◆ WORK TO COMPLETE: Only the lines from the one holding "Task: Click the not-checked icon beside Fonts" to the end of the data should be echoed, exactly as they appear, minus the pictures.

DATASET below:

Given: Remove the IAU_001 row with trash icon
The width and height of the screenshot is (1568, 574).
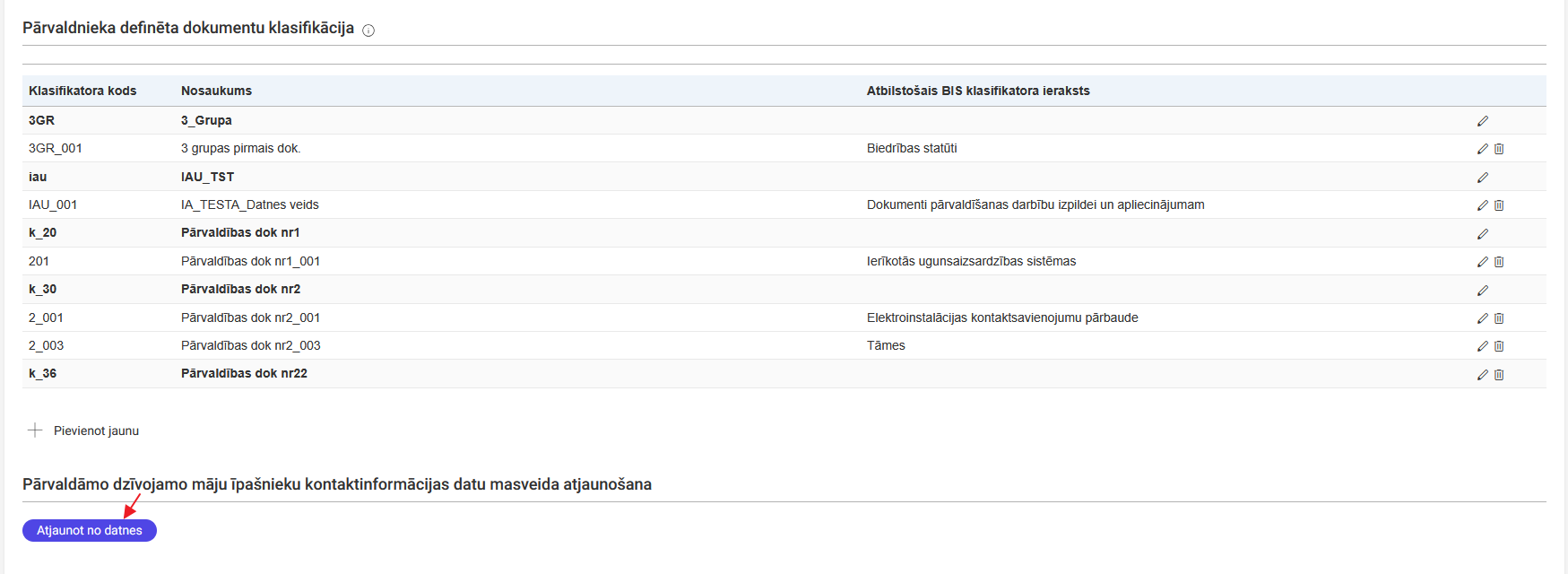Looking at the screenshot, I should click(1499, 205).
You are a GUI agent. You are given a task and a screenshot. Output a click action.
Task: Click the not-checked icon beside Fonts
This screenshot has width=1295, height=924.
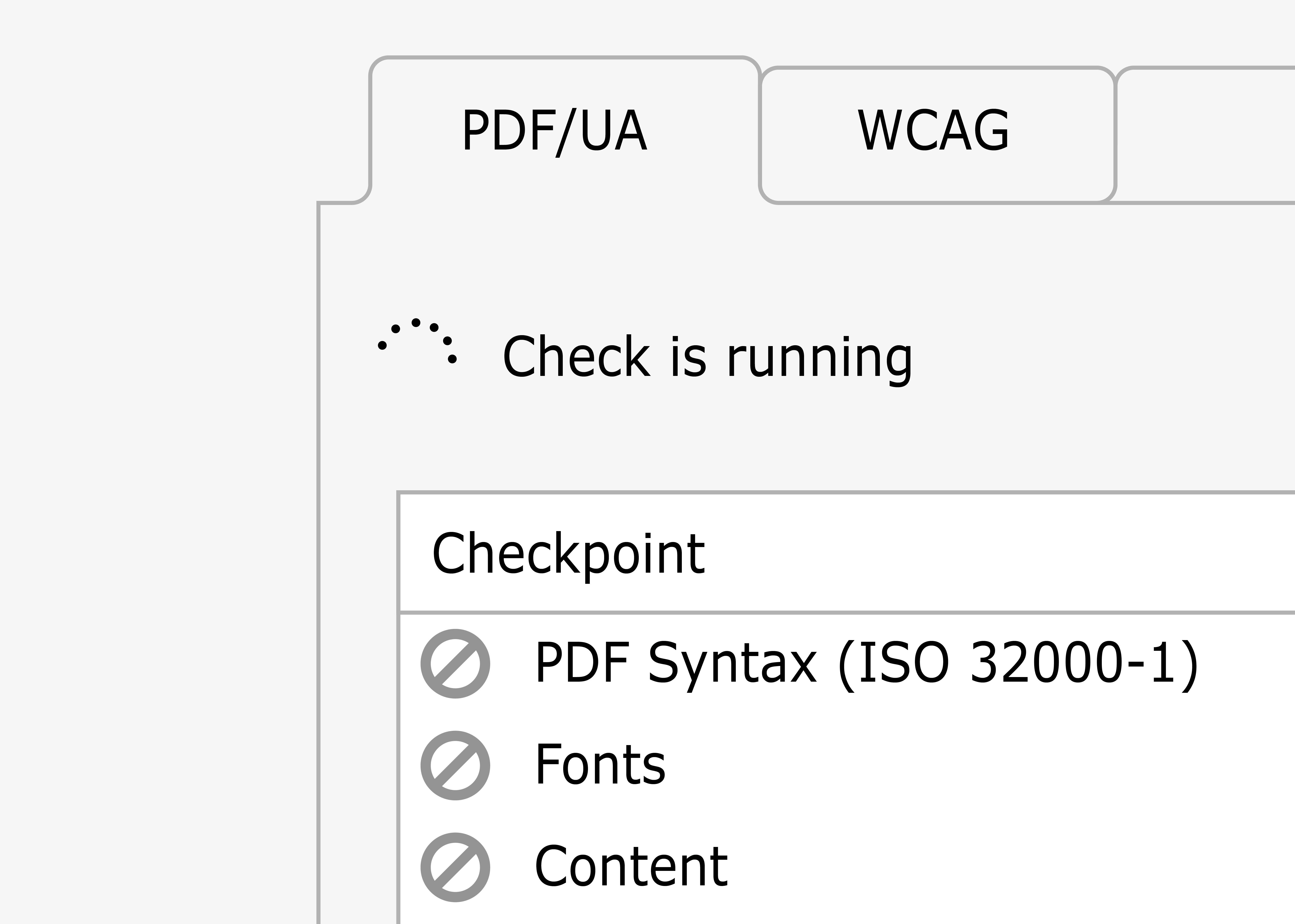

End of DATASET.

◆ EXERCISE SOLUTION:
Task: Click the not-checked icon beside Fonts
This screenshot has width=1295, height=924.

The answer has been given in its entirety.